Stored data:
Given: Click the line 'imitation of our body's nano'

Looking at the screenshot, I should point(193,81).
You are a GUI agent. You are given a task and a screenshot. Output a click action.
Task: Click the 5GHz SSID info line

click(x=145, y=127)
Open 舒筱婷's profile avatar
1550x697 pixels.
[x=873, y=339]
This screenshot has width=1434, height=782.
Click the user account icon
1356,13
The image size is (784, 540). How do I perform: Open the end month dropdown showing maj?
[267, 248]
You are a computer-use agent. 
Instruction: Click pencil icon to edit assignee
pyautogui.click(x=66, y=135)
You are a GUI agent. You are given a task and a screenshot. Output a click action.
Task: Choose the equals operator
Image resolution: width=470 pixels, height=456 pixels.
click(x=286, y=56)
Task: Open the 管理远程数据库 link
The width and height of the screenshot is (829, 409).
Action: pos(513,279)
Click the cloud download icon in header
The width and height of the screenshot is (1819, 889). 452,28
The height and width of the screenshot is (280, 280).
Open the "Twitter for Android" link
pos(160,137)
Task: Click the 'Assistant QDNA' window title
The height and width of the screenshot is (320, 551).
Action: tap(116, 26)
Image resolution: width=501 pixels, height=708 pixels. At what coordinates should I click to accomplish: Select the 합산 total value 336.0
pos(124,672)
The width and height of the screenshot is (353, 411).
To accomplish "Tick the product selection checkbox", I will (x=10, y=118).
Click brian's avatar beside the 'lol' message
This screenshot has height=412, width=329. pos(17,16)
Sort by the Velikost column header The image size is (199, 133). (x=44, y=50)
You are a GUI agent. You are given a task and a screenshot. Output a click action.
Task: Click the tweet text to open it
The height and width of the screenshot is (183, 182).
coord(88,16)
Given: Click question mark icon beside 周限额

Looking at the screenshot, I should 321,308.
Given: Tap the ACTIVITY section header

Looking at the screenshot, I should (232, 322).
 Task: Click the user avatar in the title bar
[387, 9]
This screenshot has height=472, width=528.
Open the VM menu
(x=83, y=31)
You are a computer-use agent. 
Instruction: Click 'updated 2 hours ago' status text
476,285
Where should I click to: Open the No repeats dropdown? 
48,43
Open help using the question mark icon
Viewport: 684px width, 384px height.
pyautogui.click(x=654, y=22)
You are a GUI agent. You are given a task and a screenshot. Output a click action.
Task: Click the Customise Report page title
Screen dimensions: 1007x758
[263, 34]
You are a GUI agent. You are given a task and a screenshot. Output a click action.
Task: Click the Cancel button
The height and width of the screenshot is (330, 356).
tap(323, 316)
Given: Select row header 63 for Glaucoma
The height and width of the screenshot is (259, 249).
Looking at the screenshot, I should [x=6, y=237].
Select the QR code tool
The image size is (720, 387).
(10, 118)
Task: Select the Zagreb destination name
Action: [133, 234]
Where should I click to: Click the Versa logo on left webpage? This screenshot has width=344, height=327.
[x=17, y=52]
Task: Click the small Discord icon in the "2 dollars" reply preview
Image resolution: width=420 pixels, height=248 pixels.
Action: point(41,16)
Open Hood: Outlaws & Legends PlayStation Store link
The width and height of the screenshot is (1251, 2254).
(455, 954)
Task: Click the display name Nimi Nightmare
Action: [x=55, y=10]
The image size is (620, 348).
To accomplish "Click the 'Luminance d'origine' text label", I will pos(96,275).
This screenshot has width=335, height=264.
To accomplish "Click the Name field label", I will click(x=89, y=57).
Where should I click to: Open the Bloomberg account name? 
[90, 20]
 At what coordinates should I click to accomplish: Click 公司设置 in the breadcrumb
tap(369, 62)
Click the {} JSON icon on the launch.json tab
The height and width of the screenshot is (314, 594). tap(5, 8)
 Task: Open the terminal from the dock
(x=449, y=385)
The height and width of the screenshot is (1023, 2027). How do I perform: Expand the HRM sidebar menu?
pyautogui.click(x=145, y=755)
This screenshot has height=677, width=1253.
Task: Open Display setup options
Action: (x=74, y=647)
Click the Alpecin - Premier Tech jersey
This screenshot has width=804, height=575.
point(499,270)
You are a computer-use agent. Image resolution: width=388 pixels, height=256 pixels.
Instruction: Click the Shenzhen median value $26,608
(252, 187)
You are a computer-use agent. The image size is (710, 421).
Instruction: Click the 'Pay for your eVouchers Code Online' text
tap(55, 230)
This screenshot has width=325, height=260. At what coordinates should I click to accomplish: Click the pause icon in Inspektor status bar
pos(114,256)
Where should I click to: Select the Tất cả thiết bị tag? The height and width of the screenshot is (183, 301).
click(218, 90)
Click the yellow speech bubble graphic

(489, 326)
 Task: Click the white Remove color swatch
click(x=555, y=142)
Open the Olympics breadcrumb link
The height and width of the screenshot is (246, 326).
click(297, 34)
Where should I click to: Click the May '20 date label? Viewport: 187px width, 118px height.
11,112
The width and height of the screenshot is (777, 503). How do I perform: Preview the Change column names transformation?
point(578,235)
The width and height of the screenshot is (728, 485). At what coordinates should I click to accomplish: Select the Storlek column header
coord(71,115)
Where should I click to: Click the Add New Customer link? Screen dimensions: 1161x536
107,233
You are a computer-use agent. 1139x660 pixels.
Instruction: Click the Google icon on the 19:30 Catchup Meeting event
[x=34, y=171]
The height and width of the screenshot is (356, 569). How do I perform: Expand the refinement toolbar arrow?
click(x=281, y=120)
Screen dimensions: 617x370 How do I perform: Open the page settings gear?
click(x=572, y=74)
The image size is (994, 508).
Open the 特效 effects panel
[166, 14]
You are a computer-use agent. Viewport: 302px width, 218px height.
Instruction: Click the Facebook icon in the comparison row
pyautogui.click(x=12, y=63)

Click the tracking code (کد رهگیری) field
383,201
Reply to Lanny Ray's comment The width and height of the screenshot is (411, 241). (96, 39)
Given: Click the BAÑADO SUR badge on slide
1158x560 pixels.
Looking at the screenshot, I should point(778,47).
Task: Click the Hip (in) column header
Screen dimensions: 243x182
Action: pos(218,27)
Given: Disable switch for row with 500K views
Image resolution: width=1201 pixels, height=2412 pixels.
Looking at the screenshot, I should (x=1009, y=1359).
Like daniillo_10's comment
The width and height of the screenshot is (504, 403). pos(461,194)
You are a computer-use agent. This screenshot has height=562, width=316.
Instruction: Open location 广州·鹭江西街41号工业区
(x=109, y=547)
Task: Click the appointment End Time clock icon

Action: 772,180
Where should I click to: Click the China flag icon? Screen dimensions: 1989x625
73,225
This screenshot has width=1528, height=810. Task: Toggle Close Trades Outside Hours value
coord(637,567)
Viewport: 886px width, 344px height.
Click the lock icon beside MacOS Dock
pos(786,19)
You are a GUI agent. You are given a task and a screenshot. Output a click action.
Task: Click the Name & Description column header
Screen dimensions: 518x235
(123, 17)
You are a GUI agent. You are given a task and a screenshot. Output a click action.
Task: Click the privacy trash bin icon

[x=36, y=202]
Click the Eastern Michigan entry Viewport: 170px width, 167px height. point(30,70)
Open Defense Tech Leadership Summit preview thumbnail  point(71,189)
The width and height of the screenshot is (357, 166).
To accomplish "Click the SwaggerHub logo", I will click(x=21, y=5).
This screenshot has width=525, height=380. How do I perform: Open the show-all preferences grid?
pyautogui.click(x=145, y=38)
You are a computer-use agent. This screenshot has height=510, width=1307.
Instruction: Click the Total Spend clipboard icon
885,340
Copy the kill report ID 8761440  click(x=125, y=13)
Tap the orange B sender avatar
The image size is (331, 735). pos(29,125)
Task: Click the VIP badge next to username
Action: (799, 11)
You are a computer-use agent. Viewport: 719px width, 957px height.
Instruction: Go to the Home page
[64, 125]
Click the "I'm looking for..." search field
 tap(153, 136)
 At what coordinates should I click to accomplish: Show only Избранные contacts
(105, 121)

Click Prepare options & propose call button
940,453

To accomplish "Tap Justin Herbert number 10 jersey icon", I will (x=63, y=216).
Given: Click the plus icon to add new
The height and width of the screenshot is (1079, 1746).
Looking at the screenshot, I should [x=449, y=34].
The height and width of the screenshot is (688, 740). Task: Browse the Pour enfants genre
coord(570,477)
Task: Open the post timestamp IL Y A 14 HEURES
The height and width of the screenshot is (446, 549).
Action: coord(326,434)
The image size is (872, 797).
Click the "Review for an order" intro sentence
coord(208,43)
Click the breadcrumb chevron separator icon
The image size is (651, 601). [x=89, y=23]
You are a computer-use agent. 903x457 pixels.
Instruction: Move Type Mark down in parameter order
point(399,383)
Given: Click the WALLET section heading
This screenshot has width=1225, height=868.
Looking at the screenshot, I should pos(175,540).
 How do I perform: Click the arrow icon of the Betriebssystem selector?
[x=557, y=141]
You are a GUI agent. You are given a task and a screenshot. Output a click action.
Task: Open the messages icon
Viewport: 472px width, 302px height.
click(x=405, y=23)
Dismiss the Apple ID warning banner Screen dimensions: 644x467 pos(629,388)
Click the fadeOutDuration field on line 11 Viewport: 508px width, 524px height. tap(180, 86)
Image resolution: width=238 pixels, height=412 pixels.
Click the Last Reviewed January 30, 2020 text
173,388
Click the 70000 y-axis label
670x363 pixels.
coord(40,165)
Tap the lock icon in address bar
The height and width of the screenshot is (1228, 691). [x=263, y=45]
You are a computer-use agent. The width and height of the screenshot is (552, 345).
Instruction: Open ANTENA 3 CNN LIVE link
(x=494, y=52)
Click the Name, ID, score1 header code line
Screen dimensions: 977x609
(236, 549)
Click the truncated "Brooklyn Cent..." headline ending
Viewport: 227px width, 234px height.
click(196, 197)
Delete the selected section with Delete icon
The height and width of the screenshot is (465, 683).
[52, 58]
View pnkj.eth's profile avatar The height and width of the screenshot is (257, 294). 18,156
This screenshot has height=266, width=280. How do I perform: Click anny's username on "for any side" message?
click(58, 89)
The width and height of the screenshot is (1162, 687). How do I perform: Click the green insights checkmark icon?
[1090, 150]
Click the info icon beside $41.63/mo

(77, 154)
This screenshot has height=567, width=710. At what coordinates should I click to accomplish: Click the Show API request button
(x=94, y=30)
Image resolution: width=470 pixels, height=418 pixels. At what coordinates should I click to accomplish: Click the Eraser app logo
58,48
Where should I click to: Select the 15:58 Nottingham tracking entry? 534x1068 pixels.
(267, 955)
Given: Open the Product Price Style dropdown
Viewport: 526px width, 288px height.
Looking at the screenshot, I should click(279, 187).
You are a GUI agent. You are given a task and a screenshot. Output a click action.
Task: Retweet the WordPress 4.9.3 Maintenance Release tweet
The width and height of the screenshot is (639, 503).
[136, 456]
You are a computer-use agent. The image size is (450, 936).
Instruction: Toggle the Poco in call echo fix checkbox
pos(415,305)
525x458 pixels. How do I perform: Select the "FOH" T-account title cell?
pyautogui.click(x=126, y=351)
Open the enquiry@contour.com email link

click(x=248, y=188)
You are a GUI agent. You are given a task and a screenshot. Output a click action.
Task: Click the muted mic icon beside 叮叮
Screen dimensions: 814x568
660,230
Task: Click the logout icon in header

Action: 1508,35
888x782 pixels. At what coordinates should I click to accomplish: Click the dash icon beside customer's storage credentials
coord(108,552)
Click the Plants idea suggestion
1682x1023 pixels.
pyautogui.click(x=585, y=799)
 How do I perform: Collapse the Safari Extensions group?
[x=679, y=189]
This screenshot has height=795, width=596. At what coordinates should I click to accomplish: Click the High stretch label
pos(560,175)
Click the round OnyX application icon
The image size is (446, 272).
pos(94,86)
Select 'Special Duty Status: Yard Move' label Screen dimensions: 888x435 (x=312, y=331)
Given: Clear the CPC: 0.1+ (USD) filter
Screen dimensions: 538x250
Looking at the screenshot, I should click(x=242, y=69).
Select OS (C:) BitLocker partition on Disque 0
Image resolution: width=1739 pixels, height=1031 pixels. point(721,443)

What the task requires:
From the opening line of the data above through the line holding "This screenshot has width=1434, height=782.", give every line again exactly as it stands.

Final answer:
Given: Click the line 'imitation of our body's nano'

Looking at the screenshot, I should point(193,81).
You are a GUI agent. You are given a task and a screenshot. Output a click action.
Task: Click the 5GHz SSID info line

click(x=145, y=127)
Open 舒筱婷's profile avatar
1550x697 pixels.
[x=873, y=339]
This screenshot has width=1434, height=782.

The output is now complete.